The International Energy Forum (IEF) has said that energy transition roadmaps should not only focus on emissions reductions but also on poverty reduction and raising incomes.
This was stated in the “Shaping a Living Roadmap for Energy Transition” report written in collaboration with S&P Global Commodity Insights and released on Tuesday, August 1, 2023.
According to the report, the energy transition cannot only be a risk story but should also be seen as a social benefit story, with a spotlight on how many lives are positively impacted and how development goals are addressed.
The report particularly called attention to the fact that developing countries that are not to blame for greenhouse gases in the environment are told to abandon fossil fuels.
A part of the report noted:
- “Developing countries find a discordant note when European banks refuse to finance natural gas development and yet European governments ask the same countries to supply them with Liquefied Natural Gas (LNG).”

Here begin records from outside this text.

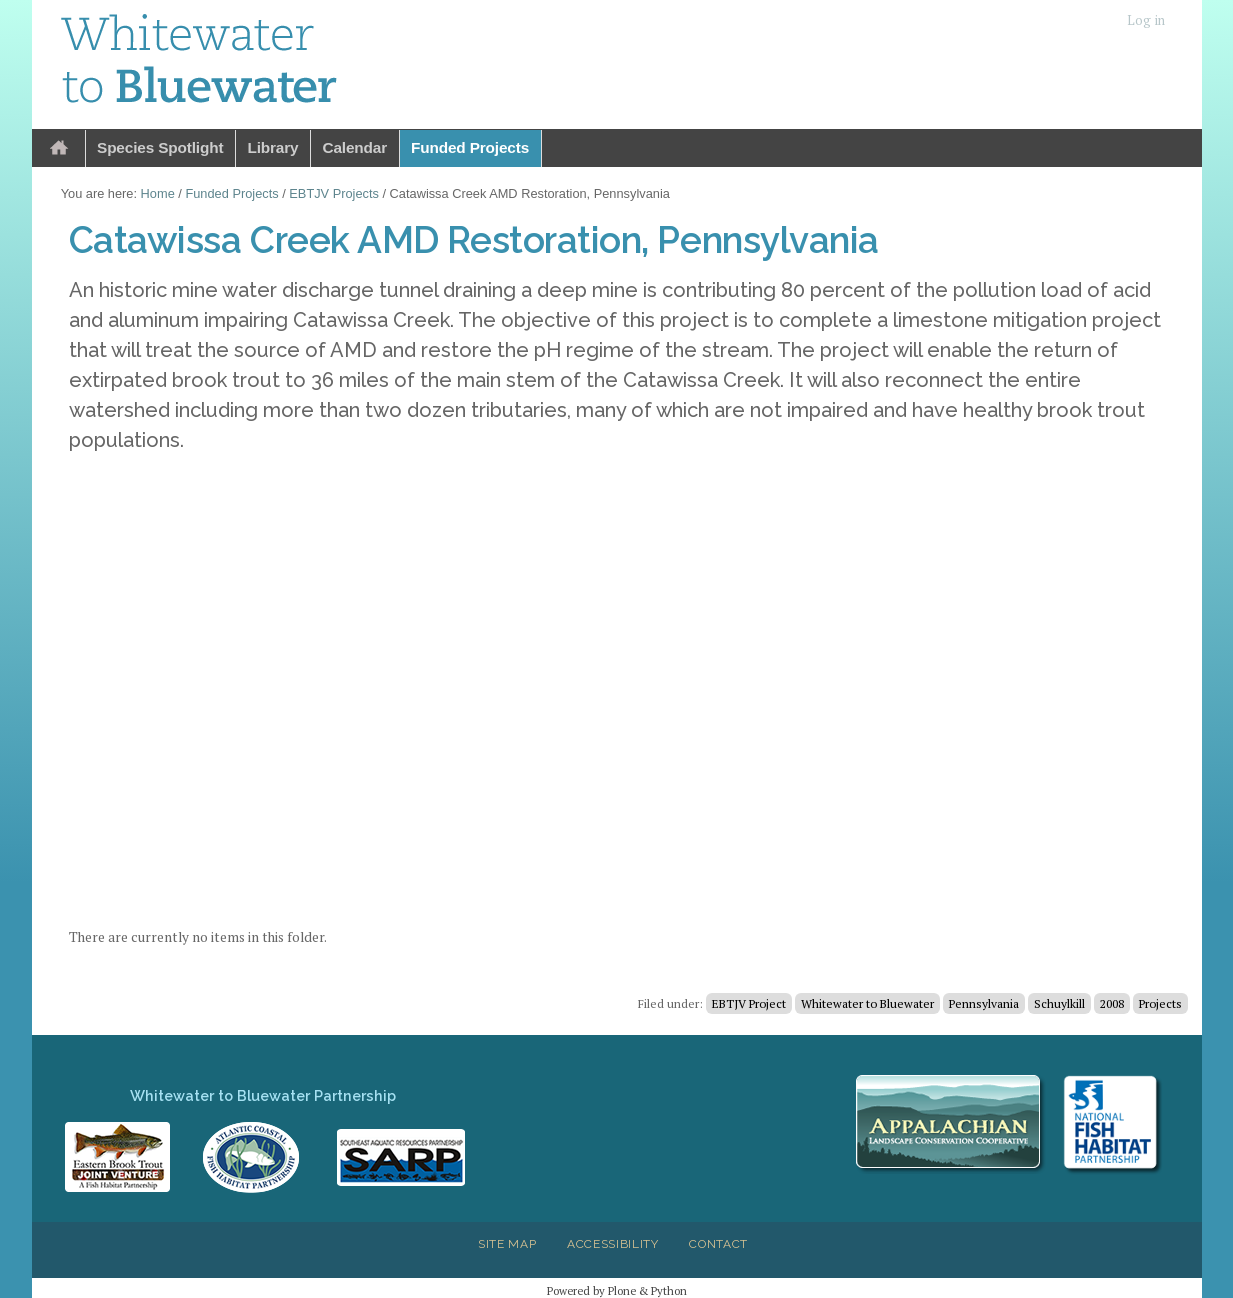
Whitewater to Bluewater (867, 1003)
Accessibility (613, 1244)
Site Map (507, 1244)
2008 (1112, 1003)
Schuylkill (1059, 1003)
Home (59, 148)
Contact (718, 1244)
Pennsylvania (984, 1003)
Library (272, 147)
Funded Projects (470, 147)
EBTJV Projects (334, 193)
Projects (1160, 1003)
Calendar (354, 147)
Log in (1146, 20)
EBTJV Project (749, 1003)
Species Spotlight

Zero poverty vs. Zero emissions
According to the report, the global energy transition sits on a three-legged stool of geopolitics, policy, and technology, with geopolitics being the current driver, creating a risk of significant instability.
It notes, however, that the energy trilemma looks different in Africa.
It stated that:
- “More than half the population in Africa has no access to electricity and a billion Africans have no access to clean cooking. With high population growth, there is a race against time to deliver against growing needs.
- “The reality, at this point, is that zero poverty and zero emissions appear to pose incompatible objectives for many nations in the Global South. The energy trilemma does not mutually cancel out.
- “Policies are needed to support all three elements – affordability, security and sustainability. The energy transition is an opportunity to deploy capital to create wealth from low carbon energy sources.”
What developing countries need
The IEF report noted that developing countries will drive growth in energy demand for the next 30 years and many of these countries need access to hydrocarbons to raise their standard of living.
This will likely result in an increase in these countries’ emissions for the rest of this decade (or longer) before their emission trajectories change.
For the IEF, developing countries need:
- Economic development
- Poverty alleviation
- Regional energy pathways that focus on basic needs in terms of energy access and affordability
- Increase in natural gas-based industrial capacity
- Resilient infrastructure, communities and ecosystems
- Energy financing
- Aggregation of local small-scale renewable energy generation, and storage.